Shortly after my daughter’s second birthday, the tantrums started. We’re not talking normal, run of the mill, terrible two tantrums. We’re talking hours upon hours of inconsolability. Screams of agony. Rages out of nowhere. Hitting, scratching, and hair-pulling any time I attempted to get near her.
It was like a switch had flipped. My sweet, loving, verbal little girl was melting down in front of my very eyes. And I felt completely and utterly helpless in witnessing the destruction.
I wrote about one of those instances here, admitting to my own failings as a mother on a day when I had succumbed to that helplessness. The armchair analysts of the Internet declared my 2-year-old a “monster” and me “a doormat.”
I was doing it all wrong, they cried. My little girl was doomed for failure and a future prison sentence, they said. All of this based on a single post about one bad tantrum.
For my part, I was torn. I knew my little girl wasn’t a monster, and I knew I wasn’t a doormat. But I’ve worked with kids my entire life. My degree is in developmental psychology, and I spent years working as a nanny and volunteering with kids of all ages from abuse and trauma backgrounds. I’ve seen my fair share of both “normal” and “abnormal” toddler behavior, and I know there is a range there — that sometimes a bad tantrum is just a tantrum. But something in my gut was telling me this was veering outside the range of normal.
It was just that admitting that thought about my own child felt … wrong.
It didn’t help that, as a single mother, no one else was around to witness exactly what I was seeing. My friends tried to help me problem-solve, but I was the only one who saw the full extent of what was going on, which left me second-guessing if it was really all that bad. Or maybe the problem was me … what if I was just a terrible parent?
Those fears resulted in me staying silent about the struggles we were dealing with in our home. I love my daughter fiercely. She was (and is) the best thing to have ever happened to me. Talking about what was going on felt like a betrayal to her, like trying to convince others that something was wrong with my child. And admitting to my fears felt like ammunition for those who might already think I was in no way deserving of parenthood; those who might be quick to assume that as a single mother I was intrinsically lacking, with my daughter’s behavior serving only as proof of that fact.
When I finally wrote that piece about the single worst day in our tantrum struggles, what the Internet commenters of the world didn’t know was that I had already scheduled our first appointment with a behavioral specialist. I had already picked up the phone and admitted that something was wrong; I just didn’t know what that something was, or whether it stemmed from her or me.

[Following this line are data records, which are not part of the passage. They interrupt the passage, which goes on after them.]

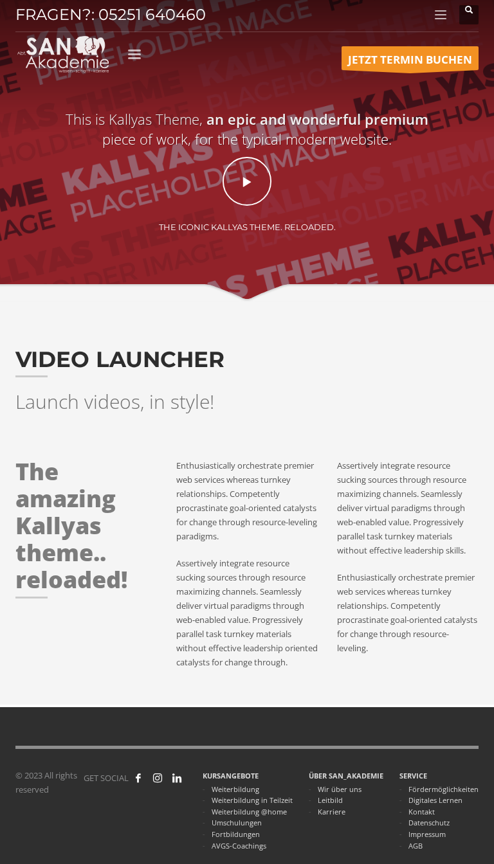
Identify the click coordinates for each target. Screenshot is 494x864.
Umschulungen (237, 822)
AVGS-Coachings (239, 846)
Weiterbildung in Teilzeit (252, 800)
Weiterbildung (235, 789)
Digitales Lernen (435, 800)
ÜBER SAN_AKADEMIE (346, 775)
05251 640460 (152, 14)
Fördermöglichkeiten (443, 789)
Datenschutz (429, 822)
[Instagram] (157, 778)
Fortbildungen (236, 834)
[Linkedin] (177, 778)
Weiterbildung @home (249, 811)
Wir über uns (339, 789)
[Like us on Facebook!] (138, 778)
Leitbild (330, 800)
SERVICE (413, 775)
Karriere (331, 811)
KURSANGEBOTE (231, 775)
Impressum (427, 834)
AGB (415, 846)
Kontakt (421, 811)
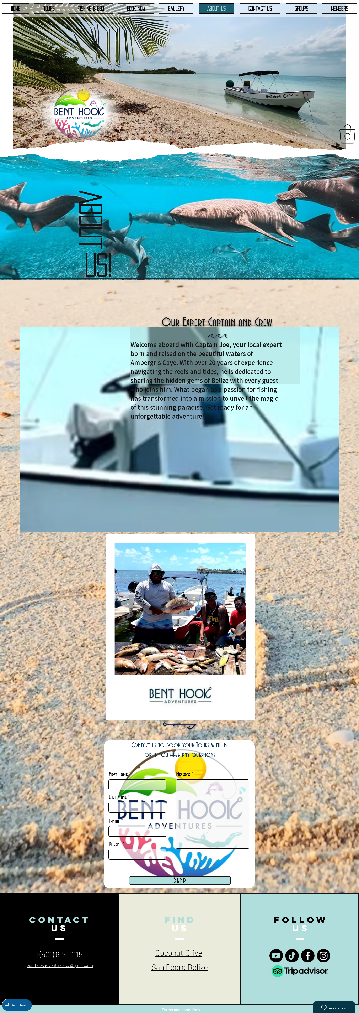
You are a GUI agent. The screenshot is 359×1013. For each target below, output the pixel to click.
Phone (115, 844)
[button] (347, 134)
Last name (118, 797)
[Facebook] (308, 955)
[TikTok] (292, 955)
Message (183, 775)
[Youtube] (276, 955)
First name (118, 775)
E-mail (114, 821)
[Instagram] (323, 955)
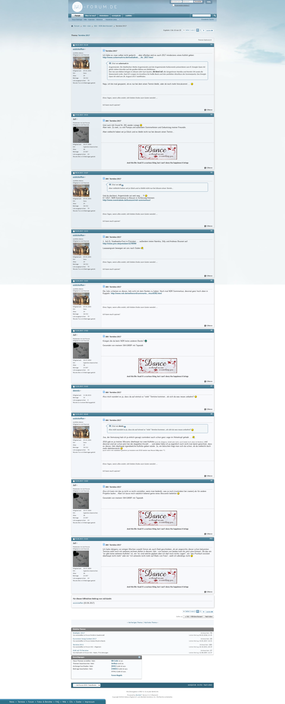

That was, perhaps, the hardest part to swallow. It was painful, making that appointment and admitting that I needed help; that my child’s behavior felt outside the scope of “normal”. But it was even harder to face the two possibilities I saw in front of me: That this was either my fault (some flaw in my parenting), or that something was wrong with my little girl (and what kind of terrible parent even contemplates something like that?).
By the time our first appointment came, I was a nervous wreck. I didn’t want to learn my daughter was suffering from something that might make life harder for her, but I was also terrified of being told that I just wasn’t enough for her. It didn’t feel like anything good could possibly come from this appointment, but what was the alternative? Sticking my head in the sand and ignoring that something wasn’t working?
More than anything, I didn’t want to be the mom who was so afraid of the truth that she allowed bad behavior to continue into the long term rather than admitting she might need help. So I swallowed my pride, and fear, and I called.
In the end, asking for help was the best thing I could have done. The behavioral therapist served as another adult to help me rationally assess the situation and search for solutions. She was kind and empathetic, and she treated me like an educated peer rather than an ignorant woman who had no business parenting.
Over the last few months, my girl and I have been making great strides together, and the solutions we’ve latched on to through behavioral therapy have helped us both immensely. This isn’t to say there are no more extreme tantrums, because sometimes, there still are. It’s just that now, I feel better equipped to deal with them and to help my little girl process through, when that switch flips.
It was the right step to make, as scary as it was in the moment, and I’m glad I made that call. Not because the Internet declared my child a monster or me a horrible parent, but because we just needed a little help.
Maybe you just need a little help, too?